◆ **WHAT IS NEEDED**
In the listing below, tally the lines that hold "dimensions" and report that number by itself.

◆ **SOURCE INFORMATION**
------------------------
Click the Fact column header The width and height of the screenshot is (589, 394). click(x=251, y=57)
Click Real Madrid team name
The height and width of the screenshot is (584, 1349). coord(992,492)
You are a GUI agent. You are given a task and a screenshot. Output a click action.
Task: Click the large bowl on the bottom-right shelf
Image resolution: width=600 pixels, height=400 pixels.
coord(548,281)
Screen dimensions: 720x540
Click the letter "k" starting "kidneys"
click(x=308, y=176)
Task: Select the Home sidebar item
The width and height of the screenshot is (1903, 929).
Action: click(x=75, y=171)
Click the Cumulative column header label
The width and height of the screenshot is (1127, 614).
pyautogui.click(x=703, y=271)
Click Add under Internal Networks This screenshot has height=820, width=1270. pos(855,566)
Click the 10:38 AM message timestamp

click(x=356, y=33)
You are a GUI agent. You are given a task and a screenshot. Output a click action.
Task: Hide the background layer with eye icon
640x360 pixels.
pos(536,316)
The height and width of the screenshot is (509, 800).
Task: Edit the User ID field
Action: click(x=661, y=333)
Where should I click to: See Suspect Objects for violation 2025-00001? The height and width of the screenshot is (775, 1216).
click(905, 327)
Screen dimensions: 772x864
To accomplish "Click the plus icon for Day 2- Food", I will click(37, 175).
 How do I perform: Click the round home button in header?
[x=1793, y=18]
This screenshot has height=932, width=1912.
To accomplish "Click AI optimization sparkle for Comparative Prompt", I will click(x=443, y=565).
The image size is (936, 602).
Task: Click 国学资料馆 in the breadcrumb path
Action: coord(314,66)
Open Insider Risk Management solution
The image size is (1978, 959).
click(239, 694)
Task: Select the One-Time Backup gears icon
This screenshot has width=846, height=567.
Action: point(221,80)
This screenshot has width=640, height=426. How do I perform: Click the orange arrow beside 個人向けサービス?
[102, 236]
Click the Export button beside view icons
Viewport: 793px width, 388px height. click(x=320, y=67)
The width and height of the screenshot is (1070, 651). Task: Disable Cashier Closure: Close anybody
------------------------
◆ **SOLUTION BELOW**
2